Current team: nicholas (lead), jango, peri

Updates:

  • Big demand from SharkDAO (and others?).
  • Draft of contract looking good.
  • Plan for V1 is no UI on juicebox.money, make bare bones JS SDK/library with/for Shark to build a NFT MKT into their forthcoming website.
  • Need to finalize what will be included in v1, and what won't.
  • Specification draft
  • Github repo (private for now)

Goals:

  • Finalize spec for v1
  • Get a working v0 implementation on Rinkeby by Monday 2021-09-13 EOD
  • Get a basic 721 contract together to mint NFTs that we can submit to the marketplace

Help needed:

  • Jango will help with contract implementation and testing (thank you –nicholas)
  • Next week open to help starting building a JS SDK

Governance​

Goal: Plan out how we will make decisions together.

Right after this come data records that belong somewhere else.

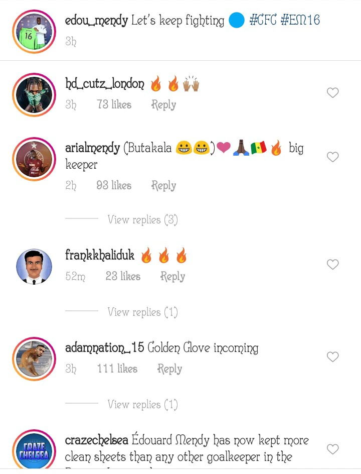This screenshot has width=361, height=474.
Task: Open edou_mendy's profile picture
Action: 34,31
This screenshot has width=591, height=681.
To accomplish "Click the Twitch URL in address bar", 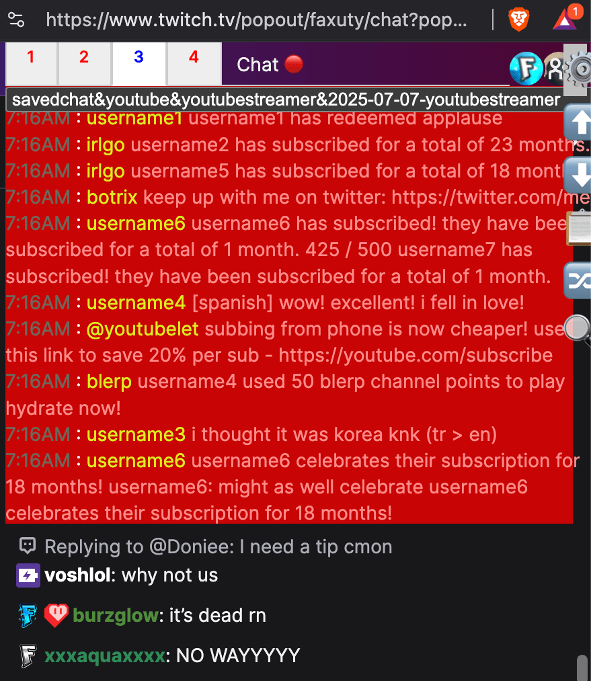I will tap(257, 20).
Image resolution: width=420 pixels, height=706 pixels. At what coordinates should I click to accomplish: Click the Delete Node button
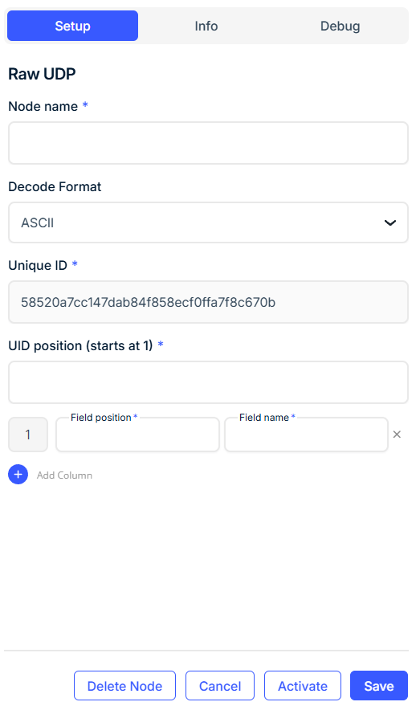[124, 686]
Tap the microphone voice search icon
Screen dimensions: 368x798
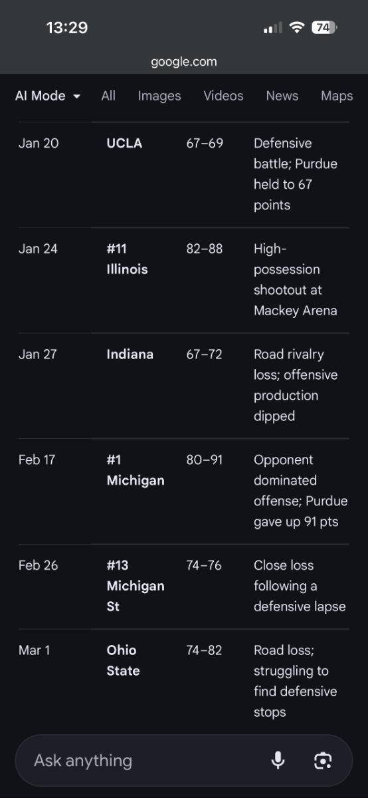tap(278, 760)
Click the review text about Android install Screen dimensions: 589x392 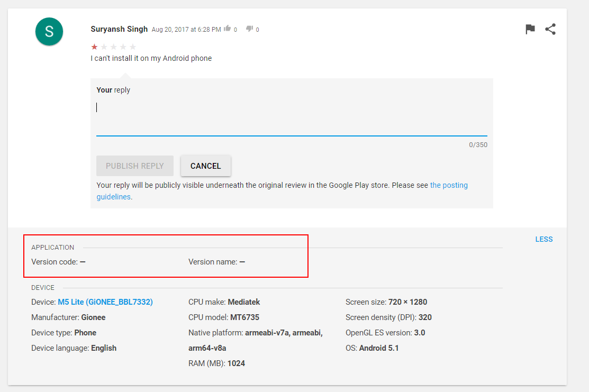pos(151,58)
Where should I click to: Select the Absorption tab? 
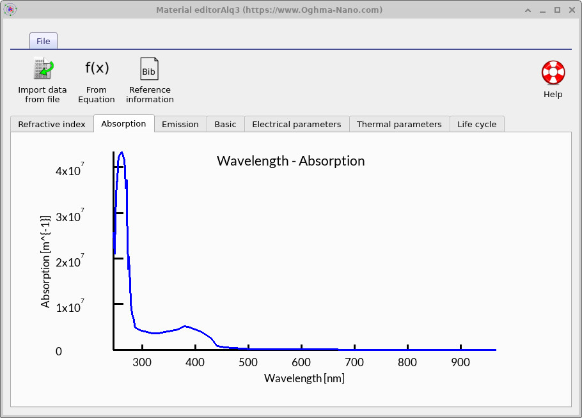pyautogui.click(x=124, y=123)
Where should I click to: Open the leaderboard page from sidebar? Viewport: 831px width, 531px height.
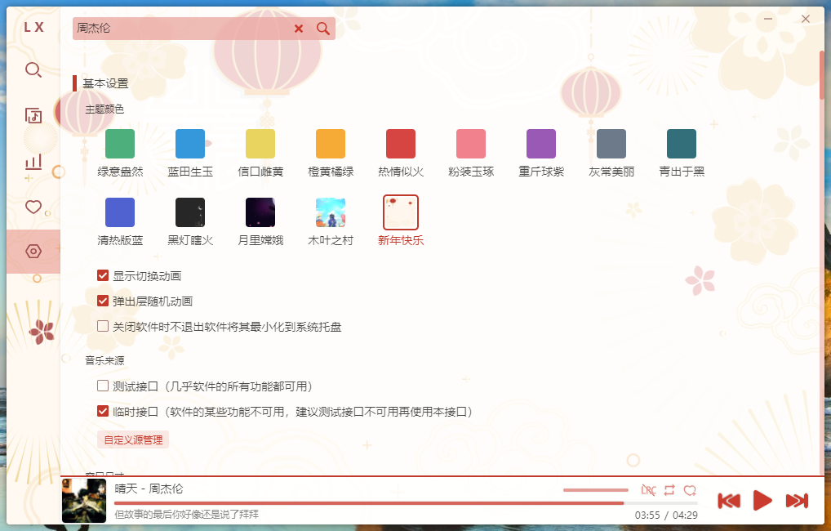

Current team: zheug (lead), unicornio, 9birdy9

Updates:

  • Trying coordinape to test a reputation system. The epoch system feels good, didn't give us the easy integration to voting that we needed after the epoch.
  • We're still wroking on our basic model for how to make decisions. Need to balance governance power between token holders and reputation/contributions but we haven't got a way to test it yet.
  • We can, at the moment, take the csv of reputation distributed after the Epoch, but are still looking on how to import those in a strategy to snapshot. Need help from more dev oriented folks to communicate coordinape results onto snapshot.

Help needed:

  • We need some dev/snapshot help to integrate our new governance system into a snapshot strategy.

Protocol upgrades​

Goal: Evolve the protocol to be more useful.

Current team: jango (lead), peri, exekias, nicholas

Updates:

  • V2 has been announced here.
  • Reviewed V2 with Peri, Exekias, and Nicholas, got very valuable feedback that is being iterated on.
  • Docs for V2 are in progress here.

Help needed:

  • Same as in the "Risk mitigation" section.

Materials​

Goal: Videos/visuals/memes/stuff that radiates Juicebox vibes.